Now you have the web AND the in-device app stores. Even more choice.
There could have been an open, cross-platform native app stack if Apple and Google and a consortium of other companies had joined forces and made it so. There's no technical reason preventing this. The economic incentives got us to where we are.
Devices should be easy to target. There should be the option to use multiple app stores right off the bat, and you shouldn't have to bundle to get access to Gmail. Or even better - point your browser at gmail.com and get the native app installed on your mobile device. Distributed updates from gmail.com sans app store.

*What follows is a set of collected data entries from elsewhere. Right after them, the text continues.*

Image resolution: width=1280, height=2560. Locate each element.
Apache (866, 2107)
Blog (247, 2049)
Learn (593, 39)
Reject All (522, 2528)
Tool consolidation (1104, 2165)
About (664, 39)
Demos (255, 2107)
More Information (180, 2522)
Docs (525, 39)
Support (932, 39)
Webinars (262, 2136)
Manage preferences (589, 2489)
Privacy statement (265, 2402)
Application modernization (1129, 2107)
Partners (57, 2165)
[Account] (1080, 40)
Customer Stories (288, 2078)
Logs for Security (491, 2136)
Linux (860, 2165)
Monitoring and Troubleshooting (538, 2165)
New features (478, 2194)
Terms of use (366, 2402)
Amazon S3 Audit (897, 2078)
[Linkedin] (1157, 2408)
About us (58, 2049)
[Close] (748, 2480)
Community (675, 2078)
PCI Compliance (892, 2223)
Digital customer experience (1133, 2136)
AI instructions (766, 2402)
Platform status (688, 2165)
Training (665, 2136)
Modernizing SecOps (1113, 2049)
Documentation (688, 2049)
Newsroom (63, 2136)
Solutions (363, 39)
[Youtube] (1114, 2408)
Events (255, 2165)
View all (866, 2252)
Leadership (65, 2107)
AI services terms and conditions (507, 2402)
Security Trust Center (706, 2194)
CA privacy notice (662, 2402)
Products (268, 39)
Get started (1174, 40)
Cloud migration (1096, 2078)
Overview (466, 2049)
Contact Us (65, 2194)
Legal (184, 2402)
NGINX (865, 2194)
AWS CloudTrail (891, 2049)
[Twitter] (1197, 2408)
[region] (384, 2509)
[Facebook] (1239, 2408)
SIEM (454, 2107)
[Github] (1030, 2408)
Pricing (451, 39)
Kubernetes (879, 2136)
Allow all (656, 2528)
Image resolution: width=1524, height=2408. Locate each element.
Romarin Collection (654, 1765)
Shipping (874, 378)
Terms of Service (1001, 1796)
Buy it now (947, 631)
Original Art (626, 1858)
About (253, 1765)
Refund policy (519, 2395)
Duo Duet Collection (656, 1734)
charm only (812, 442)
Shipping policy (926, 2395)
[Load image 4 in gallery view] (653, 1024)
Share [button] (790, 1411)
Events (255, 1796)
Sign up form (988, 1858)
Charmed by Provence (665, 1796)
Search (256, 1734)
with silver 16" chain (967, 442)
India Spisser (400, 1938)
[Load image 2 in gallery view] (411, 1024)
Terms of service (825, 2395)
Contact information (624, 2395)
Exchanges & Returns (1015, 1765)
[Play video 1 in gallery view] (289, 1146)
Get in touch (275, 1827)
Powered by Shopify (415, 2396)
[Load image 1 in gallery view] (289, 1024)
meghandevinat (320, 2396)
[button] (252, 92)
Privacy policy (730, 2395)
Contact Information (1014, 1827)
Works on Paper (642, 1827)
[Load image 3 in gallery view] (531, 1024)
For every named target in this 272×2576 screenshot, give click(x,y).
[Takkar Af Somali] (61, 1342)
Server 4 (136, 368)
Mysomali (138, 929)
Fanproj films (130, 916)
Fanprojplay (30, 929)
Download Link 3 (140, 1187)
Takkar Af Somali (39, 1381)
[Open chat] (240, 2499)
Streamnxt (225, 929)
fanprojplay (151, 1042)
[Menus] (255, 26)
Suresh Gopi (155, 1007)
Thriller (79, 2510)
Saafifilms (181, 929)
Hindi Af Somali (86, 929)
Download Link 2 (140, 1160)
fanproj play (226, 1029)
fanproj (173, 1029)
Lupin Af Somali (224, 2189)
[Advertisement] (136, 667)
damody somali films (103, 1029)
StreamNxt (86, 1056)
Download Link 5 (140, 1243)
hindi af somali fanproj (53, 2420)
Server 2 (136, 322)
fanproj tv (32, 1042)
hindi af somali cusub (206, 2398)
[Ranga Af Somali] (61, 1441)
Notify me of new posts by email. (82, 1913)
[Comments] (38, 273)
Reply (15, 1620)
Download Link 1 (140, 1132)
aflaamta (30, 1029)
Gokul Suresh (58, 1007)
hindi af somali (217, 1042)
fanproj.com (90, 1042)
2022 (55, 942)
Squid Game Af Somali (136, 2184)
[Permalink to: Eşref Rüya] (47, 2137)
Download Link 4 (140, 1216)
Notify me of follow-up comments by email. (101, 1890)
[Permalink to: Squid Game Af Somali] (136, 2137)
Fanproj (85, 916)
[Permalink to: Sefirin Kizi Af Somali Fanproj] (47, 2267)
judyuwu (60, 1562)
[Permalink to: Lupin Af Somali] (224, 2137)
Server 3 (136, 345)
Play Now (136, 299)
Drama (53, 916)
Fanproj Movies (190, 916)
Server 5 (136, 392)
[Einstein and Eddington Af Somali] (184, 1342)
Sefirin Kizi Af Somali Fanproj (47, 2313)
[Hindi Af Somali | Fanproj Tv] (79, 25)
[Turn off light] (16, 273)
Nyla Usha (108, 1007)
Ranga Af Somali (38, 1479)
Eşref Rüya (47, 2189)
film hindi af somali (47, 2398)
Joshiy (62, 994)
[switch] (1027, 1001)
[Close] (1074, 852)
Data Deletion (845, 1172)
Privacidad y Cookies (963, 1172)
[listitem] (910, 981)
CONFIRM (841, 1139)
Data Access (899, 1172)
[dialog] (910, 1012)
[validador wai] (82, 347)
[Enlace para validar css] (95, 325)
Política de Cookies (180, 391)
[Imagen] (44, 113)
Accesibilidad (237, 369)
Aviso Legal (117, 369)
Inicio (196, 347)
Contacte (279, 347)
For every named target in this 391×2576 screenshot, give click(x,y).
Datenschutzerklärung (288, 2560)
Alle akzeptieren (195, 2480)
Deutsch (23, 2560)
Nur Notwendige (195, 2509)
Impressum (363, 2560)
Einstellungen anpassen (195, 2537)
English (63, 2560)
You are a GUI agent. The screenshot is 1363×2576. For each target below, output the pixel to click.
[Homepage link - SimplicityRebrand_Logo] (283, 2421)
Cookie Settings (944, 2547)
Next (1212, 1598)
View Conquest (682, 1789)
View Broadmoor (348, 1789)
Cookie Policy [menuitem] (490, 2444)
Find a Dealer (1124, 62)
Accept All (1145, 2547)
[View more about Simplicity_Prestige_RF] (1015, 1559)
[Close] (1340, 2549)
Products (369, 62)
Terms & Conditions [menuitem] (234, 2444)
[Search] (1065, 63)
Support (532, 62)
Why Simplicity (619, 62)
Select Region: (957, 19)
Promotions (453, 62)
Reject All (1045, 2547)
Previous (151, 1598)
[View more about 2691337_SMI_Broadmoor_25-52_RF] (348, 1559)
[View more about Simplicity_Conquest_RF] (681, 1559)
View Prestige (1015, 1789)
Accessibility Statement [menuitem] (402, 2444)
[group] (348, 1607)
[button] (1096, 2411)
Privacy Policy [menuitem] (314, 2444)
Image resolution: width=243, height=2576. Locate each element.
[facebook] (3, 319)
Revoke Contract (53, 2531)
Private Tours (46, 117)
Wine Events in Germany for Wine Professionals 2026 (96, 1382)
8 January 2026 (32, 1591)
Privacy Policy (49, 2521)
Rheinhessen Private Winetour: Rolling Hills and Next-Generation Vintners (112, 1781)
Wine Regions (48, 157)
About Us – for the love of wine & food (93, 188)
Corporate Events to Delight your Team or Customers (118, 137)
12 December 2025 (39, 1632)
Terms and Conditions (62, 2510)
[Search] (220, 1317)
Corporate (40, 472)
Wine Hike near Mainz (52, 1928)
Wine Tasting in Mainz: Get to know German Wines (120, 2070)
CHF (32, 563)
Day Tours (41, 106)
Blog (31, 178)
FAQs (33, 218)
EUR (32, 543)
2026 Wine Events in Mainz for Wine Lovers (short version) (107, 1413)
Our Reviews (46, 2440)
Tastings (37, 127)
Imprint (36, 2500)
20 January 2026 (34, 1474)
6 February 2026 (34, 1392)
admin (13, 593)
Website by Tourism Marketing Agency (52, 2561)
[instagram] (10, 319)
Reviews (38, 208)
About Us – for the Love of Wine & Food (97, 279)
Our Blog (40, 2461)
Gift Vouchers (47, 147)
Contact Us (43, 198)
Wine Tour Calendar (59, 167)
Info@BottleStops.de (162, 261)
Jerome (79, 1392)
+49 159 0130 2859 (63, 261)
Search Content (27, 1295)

The OS would still control permissions and guard against malicious apps.
The world wide web era was truly unique and special, and it's a shame the same principles didn't carry into the mobile world.
What's the difference? There's also no technical reason preventing you from developing your own cross-platform native app stack that beats Apple's and Google's with no conceivable return on investment, constant PR disasters, and time-consuming negotiation with bad-faith or incompetent partners. The forces that stop you are mostly economic.
The rest is just saudosistic nostalgia. There wasn't mass access to the internet, you're just missing the times when a small elite had access to the internet.
Consumers are far better now than they were.
The interest wasn't massive because things were not super easy. Phones bridged the gap. Fast forward to today you have less choice but bigger buy buttons.
You’re also factually incorrect about “a small elite had access to the internet”. That may have been true in the 80s, but by 2000 usage was at 50% and climbed to 75% by 2010. I mean the dot com boom was predicated on wide user adoption, so I don’t even know why you would even think that stat made inuitive sense.